(What needs to be done):
Set out everything in the records from the line containing "Tudo incluído - Algarve" down to the line containing "用語集 (266, 2480)" as a JSON list of strings, one string per line, with blank lines omitted.

(Input material):

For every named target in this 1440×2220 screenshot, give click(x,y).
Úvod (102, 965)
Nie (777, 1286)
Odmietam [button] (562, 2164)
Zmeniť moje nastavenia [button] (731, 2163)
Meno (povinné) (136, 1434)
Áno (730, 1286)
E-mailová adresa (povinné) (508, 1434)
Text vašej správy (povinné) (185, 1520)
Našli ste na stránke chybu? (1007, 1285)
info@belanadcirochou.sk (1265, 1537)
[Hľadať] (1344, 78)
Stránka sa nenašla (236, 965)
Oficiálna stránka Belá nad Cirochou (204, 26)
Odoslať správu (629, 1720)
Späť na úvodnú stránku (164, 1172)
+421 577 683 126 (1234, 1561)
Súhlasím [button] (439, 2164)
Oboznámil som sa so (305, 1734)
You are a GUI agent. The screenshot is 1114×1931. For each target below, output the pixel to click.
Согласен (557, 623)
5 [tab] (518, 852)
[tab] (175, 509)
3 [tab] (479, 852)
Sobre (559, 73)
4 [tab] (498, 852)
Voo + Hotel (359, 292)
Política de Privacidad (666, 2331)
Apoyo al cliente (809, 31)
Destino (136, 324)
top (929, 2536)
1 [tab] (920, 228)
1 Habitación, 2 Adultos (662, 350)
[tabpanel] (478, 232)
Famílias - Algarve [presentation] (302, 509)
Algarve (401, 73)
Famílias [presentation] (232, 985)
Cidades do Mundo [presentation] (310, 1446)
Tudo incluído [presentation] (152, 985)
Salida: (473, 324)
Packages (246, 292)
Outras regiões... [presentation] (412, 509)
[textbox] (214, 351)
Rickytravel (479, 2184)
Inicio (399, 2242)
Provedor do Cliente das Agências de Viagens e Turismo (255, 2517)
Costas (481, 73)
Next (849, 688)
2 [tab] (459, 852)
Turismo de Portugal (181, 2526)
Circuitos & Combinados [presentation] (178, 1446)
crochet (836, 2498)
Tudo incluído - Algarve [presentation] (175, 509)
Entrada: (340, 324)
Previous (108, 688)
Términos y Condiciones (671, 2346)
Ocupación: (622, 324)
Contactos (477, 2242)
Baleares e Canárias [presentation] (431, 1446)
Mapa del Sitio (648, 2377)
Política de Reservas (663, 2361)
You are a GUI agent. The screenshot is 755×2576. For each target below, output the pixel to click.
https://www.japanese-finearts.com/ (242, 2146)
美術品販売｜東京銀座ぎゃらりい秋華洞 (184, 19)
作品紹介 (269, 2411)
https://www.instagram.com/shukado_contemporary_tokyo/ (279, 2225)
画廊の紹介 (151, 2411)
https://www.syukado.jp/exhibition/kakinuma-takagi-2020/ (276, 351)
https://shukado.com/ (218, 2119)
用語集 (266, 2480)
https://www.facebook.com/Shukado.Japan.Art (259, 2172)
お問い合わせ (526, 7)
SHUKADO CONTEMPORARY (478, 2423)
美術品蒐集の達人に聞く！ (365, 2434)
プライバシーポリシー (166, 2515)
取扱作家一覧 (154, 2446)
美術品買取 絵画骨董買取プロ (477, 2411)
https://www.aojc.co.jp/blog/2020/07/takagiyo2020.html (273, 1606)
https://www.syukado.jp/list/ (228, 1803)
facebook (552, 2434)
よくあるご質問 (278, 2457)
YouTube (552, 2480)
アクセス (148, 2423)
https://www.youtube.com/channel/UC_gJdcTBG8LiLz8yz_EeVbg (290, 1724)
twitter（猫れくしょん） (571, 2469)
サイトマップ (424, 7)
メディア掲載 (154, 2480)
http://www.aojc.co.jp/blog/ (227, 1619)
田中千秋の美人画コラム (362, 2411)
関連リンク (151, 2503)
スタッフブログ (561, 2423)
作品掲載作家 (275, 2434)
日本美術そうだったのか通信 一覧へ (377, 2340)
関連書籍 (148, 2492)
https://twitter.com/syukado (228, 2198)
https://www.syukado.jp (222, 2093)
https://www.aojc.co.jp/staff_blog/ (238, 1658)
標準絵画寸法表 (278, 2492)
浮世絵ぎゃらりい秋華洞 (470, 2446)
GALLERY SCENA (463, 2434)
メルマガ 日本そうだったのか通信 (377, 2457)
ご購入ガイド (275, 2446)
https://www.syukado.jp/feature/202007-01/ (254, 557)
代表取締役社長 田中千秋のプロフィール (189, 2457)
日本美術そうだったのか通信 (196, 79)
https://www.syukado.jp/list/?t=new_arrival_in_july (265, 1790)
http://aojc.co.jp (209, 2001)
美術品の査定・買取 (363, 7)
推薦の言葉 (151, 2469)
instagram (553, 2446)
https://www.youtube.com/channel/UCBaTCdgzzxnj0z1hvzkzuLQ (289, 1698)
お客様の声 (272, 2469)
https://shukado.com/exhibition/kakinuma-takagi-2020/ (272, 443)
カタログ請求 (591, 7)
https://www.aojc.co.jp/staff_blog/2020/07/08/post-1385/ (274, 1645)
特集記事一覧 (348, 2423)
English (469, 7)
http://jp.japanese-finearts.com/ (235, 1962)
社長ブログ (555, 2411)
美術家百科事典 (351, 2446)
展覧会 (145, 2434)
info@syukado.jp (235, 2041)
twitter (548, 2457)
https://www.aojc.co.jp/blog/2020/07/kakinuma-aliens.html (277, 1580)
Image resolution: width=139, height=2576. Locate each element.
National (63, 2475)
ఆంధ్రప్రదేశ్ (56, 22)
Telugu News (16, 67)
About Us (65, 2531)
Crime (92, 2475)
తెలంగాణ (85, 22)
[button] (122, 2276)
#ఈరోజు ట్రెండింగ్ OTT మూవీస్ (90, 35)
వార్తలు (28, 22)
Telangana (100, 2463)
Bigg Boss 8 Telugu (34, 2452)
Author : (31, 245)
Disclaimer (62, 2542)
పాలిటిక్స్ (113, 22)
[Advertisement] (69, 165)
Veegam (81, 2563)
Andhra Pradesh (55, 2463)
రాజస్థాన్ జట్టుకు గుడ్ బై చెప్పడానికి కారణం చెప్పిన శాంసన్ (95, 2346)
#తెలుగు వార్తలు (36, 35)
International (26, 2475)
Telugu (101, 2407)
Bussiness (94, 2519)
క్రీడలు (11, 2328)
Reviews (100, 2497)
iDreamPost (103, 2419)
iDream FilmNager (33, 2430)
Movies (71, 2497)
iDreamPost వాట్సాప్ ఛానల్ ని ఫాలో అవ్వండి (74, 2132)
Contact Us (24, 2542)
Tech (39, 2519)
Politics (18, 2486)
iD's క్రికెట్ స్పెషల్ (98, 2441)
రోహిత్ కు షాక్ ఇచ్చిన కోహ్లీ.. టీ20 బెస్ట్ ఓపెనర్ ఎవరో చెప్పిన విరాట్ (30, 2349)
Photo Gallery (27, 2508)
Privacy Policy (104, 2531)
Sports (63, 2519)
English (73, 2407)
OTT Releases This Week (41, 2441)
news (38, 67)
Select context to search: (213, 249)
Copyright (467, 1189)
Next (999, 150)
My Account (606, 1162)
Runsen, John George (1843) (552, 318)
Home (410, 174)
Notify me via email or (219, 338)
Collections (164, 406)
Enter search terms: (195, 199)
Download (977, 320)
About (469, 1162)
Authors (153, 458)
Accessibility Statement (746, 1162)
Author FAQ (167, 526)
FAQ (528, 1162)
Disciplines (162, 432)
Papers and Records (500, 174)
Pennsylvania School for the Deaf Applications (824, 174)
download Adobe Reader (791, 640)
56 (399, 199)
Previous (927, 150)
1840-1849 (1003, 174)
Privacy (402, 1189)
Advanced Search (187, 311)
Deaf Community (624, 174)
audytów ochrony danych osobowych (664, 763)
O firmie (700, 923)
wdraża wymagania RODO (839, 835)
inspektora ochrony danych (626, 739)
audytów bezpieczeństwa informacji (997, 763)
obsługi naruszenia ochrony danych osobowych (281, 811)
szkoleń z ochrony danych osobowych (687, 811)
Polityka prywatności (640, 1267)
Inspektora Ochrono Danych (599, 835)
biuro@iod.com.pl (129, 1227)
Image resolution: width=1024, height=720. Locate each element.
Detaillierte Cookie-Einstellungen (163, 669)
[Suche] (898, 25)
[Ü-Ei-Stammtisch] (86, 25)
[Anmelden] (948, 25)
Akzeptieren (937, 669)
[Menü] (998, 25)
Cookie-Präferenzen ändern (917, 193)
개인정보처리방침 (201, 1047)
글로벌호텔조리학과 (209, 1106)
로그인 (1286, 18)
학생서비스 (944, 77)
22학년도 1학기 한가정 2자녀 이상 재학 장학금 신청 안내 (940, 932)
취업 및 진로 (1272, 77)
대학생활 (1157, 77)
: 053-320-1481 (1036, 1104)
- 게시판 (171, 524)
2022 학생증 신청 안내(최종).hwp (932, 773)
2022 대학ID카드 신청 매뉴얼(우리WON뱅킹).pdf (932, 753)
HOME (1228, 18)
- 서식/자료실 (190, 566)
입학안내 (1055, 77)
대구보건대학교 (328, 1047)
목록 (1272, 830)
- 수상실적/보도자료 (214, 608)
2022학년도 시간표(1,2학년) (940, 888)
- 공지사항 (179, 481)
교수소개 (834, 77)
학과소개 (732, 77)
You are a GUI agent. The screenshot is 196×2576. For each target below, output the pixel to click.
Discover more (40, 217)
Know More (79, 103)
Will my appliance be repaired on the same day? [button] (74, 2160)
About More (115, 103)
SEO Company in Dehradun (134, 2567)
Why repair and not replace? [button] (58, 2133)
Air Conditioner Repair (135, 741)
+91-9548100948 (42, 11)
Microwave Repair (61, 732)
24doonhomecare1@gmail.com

(Expected answer):
[
  "Tudo incluído - Algarve [presentation] (175, 509)",
  "Entrada: (340, 324)",
  "Previous (108, 688)",
  "Términos y Condiciones (671, 2346)",
  "Ocupación: (622, 324)",
  "Contactos (477, 2242)",
  "Baleares e Canárias [presentation] (431, 1446)",
  "Mapa del Sitio (648, 2377)",
  "Política de Reservas (663, 2361)",
  "You are a GUI agent. The screenshot is 755×2576. For each target below, output the pixel to click.",
  "https://www.japanese-finearts.com/ (242, 2146)",
  "美術品販売｜東京銀座ぎゃらりい秋華洞 (184, 19)",
  "作品紹介 (269, 2411)",
  "https://www.instagram.com/shukado_contemporary_tokyo/ (279, 2225)",
  "画廊の紹介 (151, 2411)",
  "https://www.syukado.jp/exhibition/kakinuma-takagi-2020/ (276, 351)",
  "https://shukado.com/ (218, 2119)",
  "用語集 (266, 2480)"
]